For the longest time I've been using BaseSpace to process my TruSeq Amplicon data however my company wants to move away from them for data security and reliability reasons.
So I've been tasked with figuring out how to streamline and eventually automate the processing of TruSeq Cancer Panel and TruSight Myeloid data generated from a NextSeq 500. The samples are run 2x150bp and have an average coverage of 5k with a max coverage of 50k. The NextSeq has 4 flowcell lanes as well (8 fastq files for each sample, ~40 samples per run).
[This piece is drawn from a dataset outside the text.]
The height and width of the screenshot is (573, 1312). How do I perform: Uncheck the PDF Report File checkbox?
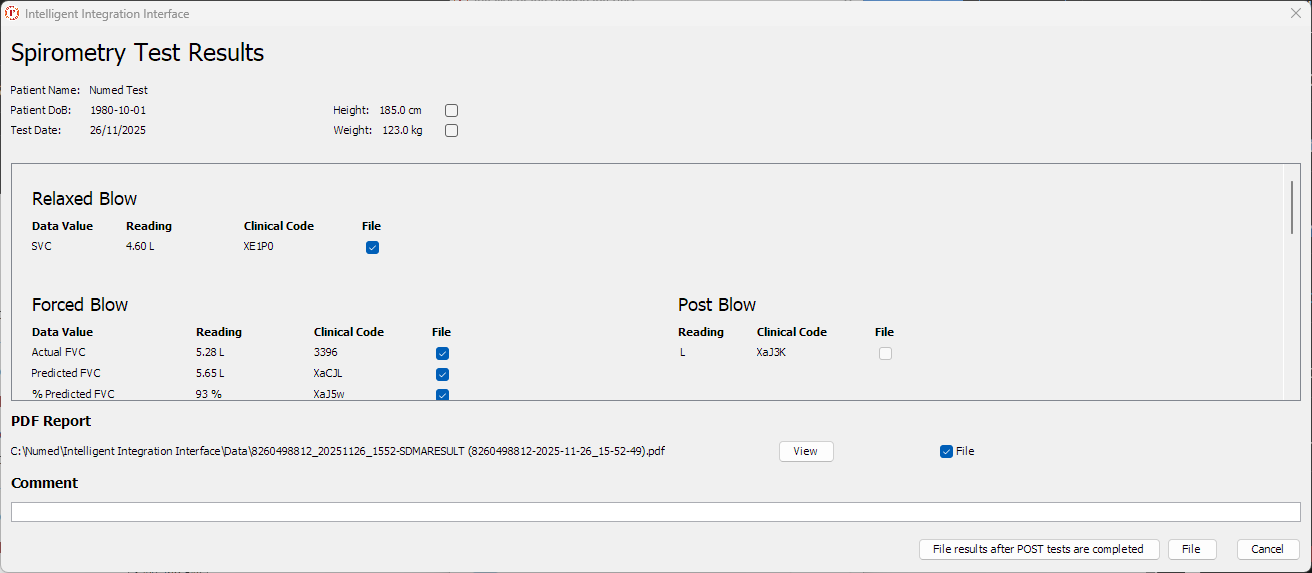946,451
The TruSeq Cancer Panel samples are all FFPE and the TruSight Myeloid samples are all whole-blood.
I have some familiarity with working with Linux and have been using Fedora to demultiplex NextSeq data using bcl2fastq2. I've also looked into the whole workflow for aligning the data with BWA, converting the .sam files to .bam using Samtools, filtering with Samtools/PicardTools, and variant calling with GATK. However I've never been able to successfully process a single sample all the way through due to incorrect use of filtering or some other early step.
I guess what I'm asking is what are the commands and options to use for each program to process the samples from beginning to end. From there I'll work on making a bash or python script to pipe the output from one program into the next and so on, and then eventually making a daemon that will automatically detect and start processing data.